The request: Rewrite all of the material below with every "Instruction" replaced by "Command", leaving everything else unchanged.

Exercise materials:
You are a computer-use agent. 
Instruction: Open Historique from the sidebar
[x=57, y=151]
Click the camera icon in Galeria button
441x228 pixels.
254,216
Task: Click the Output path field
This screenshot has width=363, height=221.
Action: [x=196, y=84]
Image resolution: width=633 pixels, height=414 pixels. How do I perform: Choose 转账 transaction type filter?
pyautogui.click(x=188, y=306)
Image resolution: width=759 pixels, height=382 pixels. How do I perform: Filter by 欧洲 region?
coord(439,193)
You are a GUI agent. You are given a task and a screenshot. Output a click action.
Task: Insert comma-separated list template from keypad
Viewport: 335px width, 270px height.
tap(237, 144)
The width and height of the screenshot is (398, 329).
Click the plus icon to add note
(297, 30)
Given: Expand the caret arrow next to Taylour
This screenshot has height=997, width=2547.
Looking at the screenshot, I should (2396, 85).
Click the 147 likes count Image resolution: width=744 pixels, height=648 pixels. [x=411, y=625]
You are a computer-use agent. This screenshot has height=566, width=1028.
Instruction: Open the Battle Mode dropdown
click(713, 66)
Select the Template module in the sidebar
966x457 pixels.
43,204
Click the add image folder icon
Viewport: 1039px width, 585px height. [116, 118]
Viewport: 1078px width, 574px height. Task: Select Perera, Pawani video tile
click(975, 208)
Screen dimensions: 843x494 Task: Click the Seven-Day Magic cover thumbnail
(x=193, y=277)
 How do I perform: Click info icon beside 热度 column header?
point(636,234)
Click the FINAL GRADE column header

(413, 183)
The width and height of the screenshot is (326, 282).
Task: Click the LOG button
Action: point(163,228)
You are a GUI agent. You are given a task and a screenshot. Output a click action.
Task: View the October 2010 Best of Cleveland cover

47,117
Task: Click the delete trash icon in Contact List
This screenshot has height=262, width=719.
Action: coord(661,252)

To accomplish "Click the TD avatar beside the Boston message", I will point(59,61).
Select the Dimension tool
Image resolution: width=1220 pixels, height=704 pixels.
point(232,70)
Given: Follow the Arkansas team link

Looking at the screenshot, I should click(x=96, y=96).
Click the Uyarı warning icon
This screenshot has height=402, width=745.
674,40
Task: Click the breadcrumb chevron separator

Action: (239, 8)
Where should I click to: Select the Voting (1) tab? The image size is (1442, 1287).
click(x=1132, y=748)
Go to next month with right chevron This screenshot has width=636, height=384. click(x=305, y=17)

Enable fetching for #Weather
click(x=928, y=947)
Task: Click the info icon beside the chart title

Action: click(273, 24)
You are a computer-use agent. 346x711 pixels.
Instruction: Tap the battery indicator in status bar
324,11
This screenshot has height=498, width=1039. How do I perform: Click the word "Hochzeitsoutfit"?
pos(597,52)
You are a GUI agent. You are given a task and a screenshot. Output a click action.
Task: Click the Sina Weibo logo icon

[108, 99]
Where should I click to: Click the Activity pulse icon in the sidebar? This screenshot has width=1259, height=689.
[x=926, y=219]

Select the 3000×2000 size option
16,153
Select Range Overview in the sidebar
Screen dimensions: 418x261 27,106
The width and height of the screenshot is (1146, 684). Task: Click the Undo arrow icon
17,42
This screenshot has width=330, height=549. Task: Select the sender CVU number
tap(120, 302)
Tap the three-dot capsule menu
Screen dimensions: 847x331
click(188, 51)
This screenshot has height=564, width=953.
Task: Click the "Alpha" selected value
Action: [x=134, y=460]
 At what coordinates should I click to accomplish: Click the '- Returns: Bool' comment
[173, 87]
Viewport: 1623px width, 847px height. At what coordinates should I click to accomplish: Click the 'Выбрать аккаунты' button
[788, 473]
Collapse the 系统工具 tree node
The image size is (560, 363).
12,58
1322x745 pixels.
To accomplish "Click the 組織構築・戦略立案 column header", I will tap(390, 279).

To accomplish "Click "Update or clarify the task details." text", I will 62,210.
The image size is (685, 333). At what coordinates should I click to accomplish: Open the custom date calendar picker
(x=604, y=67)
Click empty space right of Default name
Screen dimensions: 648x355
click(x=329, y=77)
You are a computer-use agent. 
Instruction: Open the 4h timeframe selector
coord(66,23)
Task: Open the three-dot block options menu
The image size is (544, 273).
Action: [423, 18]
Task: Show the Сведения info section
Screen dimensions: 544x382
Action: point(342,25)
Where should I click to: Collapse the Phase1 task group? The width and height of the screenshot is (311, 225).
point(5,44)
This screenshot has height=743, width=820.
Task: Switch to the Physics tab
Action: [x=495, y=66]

Solution to this problem:
You are a computer-use agent. 
Command: Open Historique from the sidebar
[x=57, y=151]
Click the camera icon in Galeria button
441x228 pixels.
254,216
Task: Click the Output path field
This screenshot has width=363, height=221.
Action: [x=196, y=84]
Image resolution: width=633 pixels, height=414 pixels. How do I perform: Choose 转账 transaction type filter?
pyautogui.click(x=188, y=306)
Image resolution: width=759 pixels, height=382 pixels. How do I perform: Filter by 欧洲 region?
coord(439,193)
You are a GUI agent. You are given a task and a screenshot. Output a click action.
Task: Insert comma-separated list template from keypad
Viewport: 335px width, 270px height.
tap(237, 144)
The width and height of the screenshot is (398, 329).
Click the plus icon to add note
(297, 30)
Given: Expand the caret arrow next to Taylour
This screenshot has height=997, width=2547.
Looking at the screenshot, I should (2396, 85).
Click the 147 likes count Image resolution: width=744 pixels, height=648 pixels. [x=411, y=625]
You are a computer-use agent. This screenshot has height=566, width=1028.
Command: Open the Battle Mode dropdown
click(713, 66)
Select the Template module in the sidebar
966x457 pixels.
43,204
Click the add image folder icon
Viewport: 1039px width, 585px height. [116, 118]
Viewport: 1078px width, 574px height. Task: Select Perera, Pawani video tile
click(975, 208)
Screen dimensions: 843x494 Task: Click the Seven-Day Magic cover thumbnail
(x=193, y=277)
 How do I perform: Click info icon beside 热度 column header?
point(636,234)
Click the FINAL GRADE column header

(413, 183)
The width and height of the screenshot is (326, 282).
Task: Click the LOG button
Action: point(163,228)
You are a GUI agent. You are given a task and a screenshot. Output a click action.
Task: View the October 2010 Best of Cleveland cover

47,117
Task: Click the delete trash icon in Contact List
This screenshot has height=262, width=719.
Action: coord(661,252)

To accomplish "Click the TD avatar beside the Boston message", I will point(59,61).
Select the Dimension tool
Image resolution: width=1220 pixels, height=704 pixels.
point(232,70)
Given: Follow the Arkansas team link

Looking at the screenshot, I should click(x=96, y=96).
Click the Uyarı warning icon
This screenshot has height=402, width=745.
674,40
Task: Click the breadcrumb chevron separator

Action: (239, 8)
Where should I click to: Select the Voting (1) tab? The image size is (1442, 1287).
click(x=1132, y=748)
Go to next month with right chevron This screenshot has width=636, height=384. click(x=305, y=17)

Enable fetching for #Weather
click(x=928, y=947)
Task: Click the info icon beside the chart title

Action: click(273, 24)
You are a computer-use agent. 346x711 pixels.
Command: Tap the battery indicator in status bar
324,11
This screenshot has height=498, width=1039. How do I perform: Click the word "Hochzeitsoutfit"?
pos(597,52)
You are a GUI agent. You are given a task and a screenshot. Output a click action.
Task: Click the Sina Weibo logo icon

[108, 99]
Where should I click to: Click the Activity pulse icon in the sidebar? This screenshot has width=1259, height=689.
[x=926, y=219]

Select the 3000×2000 size option
16,153
Select Range Overview in the sidebar
Screen dimensions: 418x261 27,106
The width and height of the screenshot is (1146, 684). Task: Click the Undo arrow icon
17,42
This screenshot has width=330, height=549. Task: Select the sender CVU number
tap(120, 302)
Tap the three-dot capsule menu
Screen dimensions: 847x331
click(188, 51)
This screenshot has height=564, width=953.
Task: Click the "Alpha" selected value
Action: [x=134, y=460]
 At what coordinates should I click to accomplish: Click the '- Returns: Bool' comment
[173, 87]
Viewport: 1623px width, 847px height. At what coordinates should I click to accomplish: Click the 'Выбрать аккаунты' button
[788, 473]
Collapse the 系统工具 tree node
The image size is (560, 363).
12,58
1322x745 pixels.
To accomplish "Click the 組織構築・戦略立案 column header", I will tap(390, 279).

To accomplish "Click "Update or clarify the task details." text", I will 62,210.
The image size is (685, 333). At what coordinates should I click to accomplish: Open the custom date calendar picker
(x=604, y=67)
Click empty space right of Default name
Screen dimensions: 648x355
click(x=329, y=77)
You are a computer-use agent. 
Command: Open the 4h timeframe selector
coord(66,23)
Task: Open the three-dot block options menu
The image size is (544, 273).
Action: [423, 18]
Task: Show the Сведения info section
Screen dimensions: 544x382
Action: point(342,25)
Where should I click to: Collapse the Phase1 task group? The width and height of the screenshot is (311, 225).
point(5,44)
This screenshot has height=743, width=820.
Task: Switch to the Physics tab
Action: [x=495, y=66]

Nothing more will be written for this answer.